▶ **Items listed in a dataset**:
········

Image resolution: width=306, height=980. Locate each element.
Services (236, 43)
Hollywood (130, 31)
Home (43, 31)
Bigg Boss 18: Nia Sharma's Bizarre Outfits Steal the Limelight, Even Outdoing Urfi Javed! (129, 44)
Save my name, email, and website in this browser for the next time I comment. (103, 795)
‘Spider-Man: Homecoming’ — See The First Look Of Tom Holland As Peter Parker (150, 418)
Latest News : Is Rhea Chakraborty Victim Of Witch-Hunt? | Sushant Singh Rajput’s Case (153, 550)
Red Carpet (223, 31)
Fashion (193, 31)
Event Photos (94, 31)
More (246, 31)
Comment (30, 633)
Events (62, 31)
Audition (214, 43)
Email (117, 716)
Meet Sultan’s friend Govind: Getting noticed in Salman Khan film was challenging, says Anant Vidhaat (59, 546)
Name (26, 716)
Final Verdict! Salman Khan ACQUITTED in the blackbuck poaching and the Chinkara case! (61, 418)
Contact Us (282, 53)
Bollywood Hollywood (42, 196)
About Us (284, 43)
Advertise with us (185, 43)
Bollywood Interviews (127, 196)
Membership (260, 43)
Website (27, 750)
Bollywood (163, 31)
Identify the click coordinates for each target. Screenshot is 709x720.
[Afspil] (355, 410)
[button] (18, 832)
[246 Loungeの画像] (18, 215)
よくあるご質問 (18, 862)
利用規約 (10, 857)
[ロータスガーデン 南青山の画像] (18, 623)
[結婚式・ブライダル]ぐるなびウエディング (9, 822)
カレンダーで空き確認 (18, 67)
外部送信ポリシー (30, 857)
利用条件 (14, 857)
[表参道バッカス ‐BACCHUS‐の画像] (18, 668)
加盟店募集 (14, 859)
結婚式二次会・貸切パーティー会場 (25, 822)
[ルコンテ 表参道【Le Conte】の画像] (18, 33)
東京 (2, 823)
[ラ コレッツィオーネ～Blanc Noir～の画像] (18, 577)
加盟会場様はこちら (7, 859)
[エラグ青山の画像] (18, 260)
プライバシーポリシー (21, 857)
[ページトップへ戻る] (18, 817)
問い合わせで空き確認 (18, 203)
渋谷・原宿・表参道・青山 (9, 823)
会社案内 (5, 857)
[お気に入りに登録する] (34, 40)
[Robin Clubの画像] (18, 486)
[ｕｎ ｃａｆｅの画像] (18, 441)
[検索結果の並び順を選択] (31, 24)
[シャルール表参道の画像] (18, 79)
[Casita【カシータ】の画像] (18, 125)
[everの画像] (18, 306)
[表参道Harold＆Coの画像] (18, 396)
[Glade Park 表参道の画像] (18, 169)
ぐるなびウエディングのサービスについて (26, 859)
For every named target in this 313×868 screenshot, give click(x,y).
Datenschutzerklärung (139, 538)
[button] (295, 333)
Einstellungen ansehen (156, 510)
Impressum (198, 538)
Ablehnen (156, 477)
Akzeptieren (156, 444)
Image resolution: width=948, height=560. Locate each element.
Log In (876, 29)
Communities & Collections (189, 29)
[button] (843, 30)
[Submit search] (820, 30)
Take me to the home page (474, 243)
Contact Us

········

▶ **Set task**: Arrange every line of the material above as a numbered list, leaving out any blank lines.

▶ **Answer to the exercise**:
1. Image resolution: width=306, height=980. Locate each element.
2. Services (236, 43)
3. Hollywood (130, 31)
4. Home (43, 31)
5. Bigg Boss 18: Nia Sharma's Bizarre Outfits Steal the Limelight, Even Outdoing Urfi Javed! (129, 44)
6. Save my name, email, and website in this browser for the next time I comment. (103, 795)
7. ‘Spider-Man: Homecoming’ — See The First Look Of Tom Holland As Peter Parker (150, 418)
8. Latest News : Is Rhea Chakraborty Victim Of Witch-Hunt? | Sushant Singh Rajput’s Case (153, 550)
9. Red Carpet (223, 31)
10. Fashion (193, 31)
11. Event Photos (94, 31)
12. More (246, 31)
13. Comment (30, 633)
14. Events (62, 31)
15. Audition (214, 43)
16. Email (117, 716)
17. Meet Sultan’s friend Govind: Getting noticed in Salman Khan film was challenging, says Anant Vidhaat (59, 546)
18. Name (26, 716)
19. Final Verdict! Salman Khan ACQUITTED in the blackbuck poaching and the Chinkara case! (61, 418)
20. Contact Us (282, 53)
21. Bollywood Hollywood (42, 196)
22. About Us (284, 43)
23. Advertise with us (185, 43)
24. Bollywood Interviews (127, 196)
25. Membership (260, 43)
26. Website (27, 750)
27. Bollywood (163, 31)
28. Identify the click coordinates for each target. Screenshot is 709x720.
29. [Afspil] (355, 410)
30. [button] (18, 832)
31. [246 Loungeの画像] (18, 215)
32. よくあるご質問 (18, 862)
33. 利用規約 (10, 857)
34. [ロータスガーデン 南青山の画像] (18, 623)
35. [結婚式・ブライダル]ぐるなびウエディング (9, 822)
36. カレンダーで空き確認 (18, 67)
37. 外部送信ポリシー (30, 857)
38. 利用条件 (14, 857)
39. [表参道バッカス ‐BACCHUS‐の画像] (18, 668)
40. 加盟店募集 (14, 859)
41. 結婚式二次会・貸切パーティー会場 (25, 822)
42. [ルコンテ 表参道【Le Conte】の画像] (18, 33)
43. 東京 (2, 823)
44. [ラ コレッツィオーネ～Blanc Noir～の画像] (18, 577)
45. 加盟会場様はこちら (7, 859)
46. [エラグ青山の画像] (18, 260)
47. プライバシーポリシー (21, 857)
48. [ページトップへ戻る] (18, 817)
49. 問い合わせで空き確認 (18, 203)
50. 渋谷・原宿・表参道・青山 (9, 823)
51. 会社案内 (5, 857)
52. [お気に入りに登録する] (34, 40)
53. [Robin Clubの画像] (18, 486)
54. [ｕｎ ｃａｆｅの画像] (18, 441)
55. [検索結果の並び順を選択] (31, 24)
56. [シャルール表参道の画像] (18, 79)
57. [Casita【カシータ】の画像] (18, 125)
58. [everの画像] (18, 306)
59. [表参道Harold＆Coの画像] (18, 396)
60. [Glade Park 表参道の画像] (18, 169)
61. ぐるなびウエディングのサービスについて (26, 859)
62. For every named target in this 313×868 screenshot, give click(x,y).
63. Datenschutzerklärung (139, 538)
64. [button] (295, 333)
65. Einstellungen ansehen (156, 510)
66. Impressum (198, 538)
67. Ablehnen (156, 477)
68. Akzeptieren (156, 444)
69. Image resolution: width=948, height=560. Locate each element.
70. Log In (876, 29)
71. Communities & Collections (189, 29)
72. [button] (843, 30)
73. [Submit search] (820, 30)
74. Take me to the home page (474, 243)
75. Contact Us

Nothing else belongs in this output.